Ce qui est simple ne s'acquiert pas sans effort ni renoncement

Mais ne dépassons-nous pas les limites de l'authenticité à laquelle tous aspirent? Ce Jésus, qui nous a apporté la Bonne Nouvelle de la bonté, de la joie et de la paix, ne nous a-t-il pas exhorté à passer par « la porte étroite » (Mt 7, 13)? et n'a-t-il pas demandé la foi en sa parole, au-delà de la capacité de notre intelligence (cf. Jn 6, 62-67)? N'a-t-il pas dit que « celui qui est fidèle en peu de choses, l'est également en beaucoup » (Lc 16, 10)? N'a-t-il pas fait consister l'œuvre de sa rédemption dans le mystère de la Croix, folie et scandale (1 Co 1, 23) pour ce monde, en ajoutant qu'il faut y participer pour être sauvé? Ici la leçon devient longue et difficile. Une question se pose: mais alors le christianisme n'est pas facile? Alors il n'est pas acceptable par les hommes de ce temps, il ne peut être offert au monde contemporain? Nous renonçons maintenant à résoudre valablement cette grave difficulté. Nous rappelons seulement que les choses faciles, si elles sont belles, parfaites, et rendues telles en surmontant des obstacles formidables, coûtent toujours cher. Nous pensons par exemple à cette loi qui préside à tous les efforts de la culture et du progrès, quand nous avons l'occasion de voyager en avion: voler, comme c'est facile! Mais combien d'études, de fatigues, de risques, de sacrifices, cela a coûté!
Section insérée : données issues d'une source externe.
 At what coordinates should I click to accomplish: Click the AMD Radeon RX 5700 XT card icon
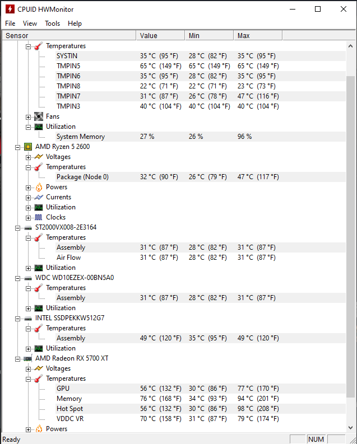[x=28, y=358]
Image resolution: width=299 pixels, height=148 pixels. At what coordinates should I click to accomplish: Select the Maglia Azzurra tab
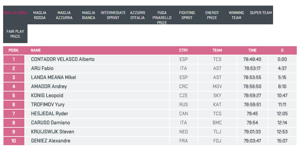coord(64,15)
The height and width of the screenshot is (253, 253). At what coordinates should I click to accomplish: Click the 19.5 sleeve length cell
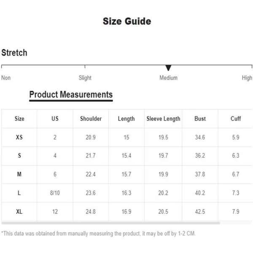[163, 137]
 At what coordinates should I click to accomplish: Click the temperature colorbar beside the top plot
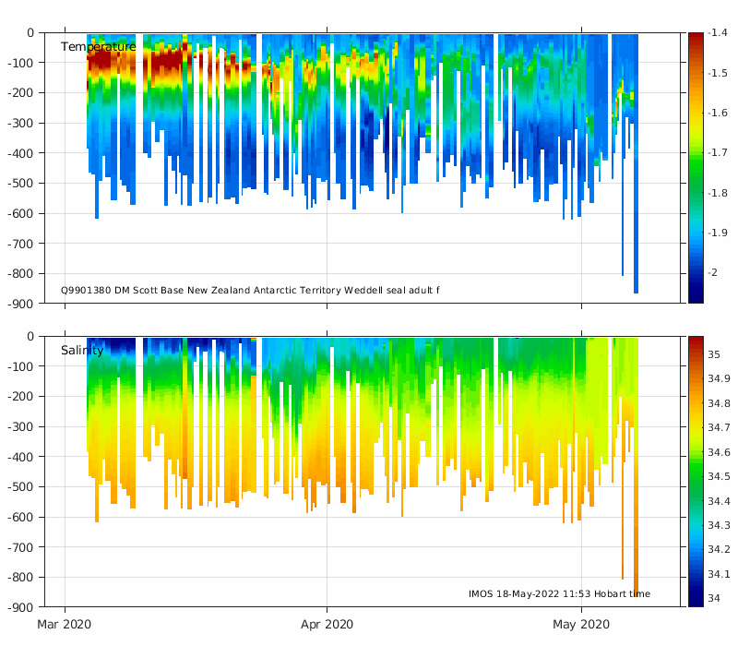click(696, 167)
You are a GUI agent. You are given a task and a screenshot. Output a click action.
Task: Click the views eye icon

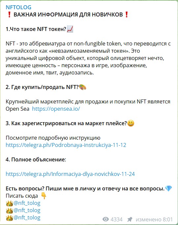click(106, 219)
Pour une religion courageuse

Et puis, pour rester dans notre thème, demandons-nous si le christianisme est fait pour les tempéraments faibles et les personnes à la conscience trop large? Pour les hommes lâches, tièdes, conformistes, et peu soucieux des exigences austères du Règne de Dieu? Nous nous demandons aussi parfois s'il ne faut pas chercher parmi les causes de la diminution des vocations à la généreuse suite du Christ, sans réserves et sans retour, celle de la présentation superficielle d'un christianisme édulcoré, sans héroïsme et sans sacrifice, sans la Croix, privé donc de la grandeur morale d'un amour total. Et nous nous demandons encore si parmi les motifs des objections soulevées par l'encyclique « Humanae Vitae » il n'y a pas celle d'une pensée secrète: abolir une loi difficile pour rendre la vie plus facile (Mais si c'est une loi, qui a son fondement en Dieu, que faire?).

Nous répéterons: oui, le christianisme est facile; et il est sage, et c'est un devoir d'aplanir tous les chemins qui y conduisent, avec toutes les facilités possibles. Et c'est ce que l'Eglise, après le Concile, essaie de faire de toute manière, mais sans trahir la réalité du christianisme. Celui-ci est vraiment facile à certaines conditions: pour les humbles, qui recourent à l'aide de la grâce, par la prière, par les sacrements, par la confiance en Dieu « qui ne permettra pas — dit saint Paul — que vous soyez tentés au-delà de vos forces. Avec la tentation il vous donnera le moyen de la supporter » (1 Co 10, 13); pour les courageux, qui savent vouloir et aimer, aimer surtout. Disons avec saint Augustin: le joug du Christ est suave pour qui aime, dur pour qui n'aime pas, « amanti suave est; non amanti, durum est » (Serm. 30: PL 38, 192).

Fils très chers, tâchez de faire cette expérience heureuse: rendre la vie chrétienne facile par l'amour! Avec Notre Bénédiction Apostolique.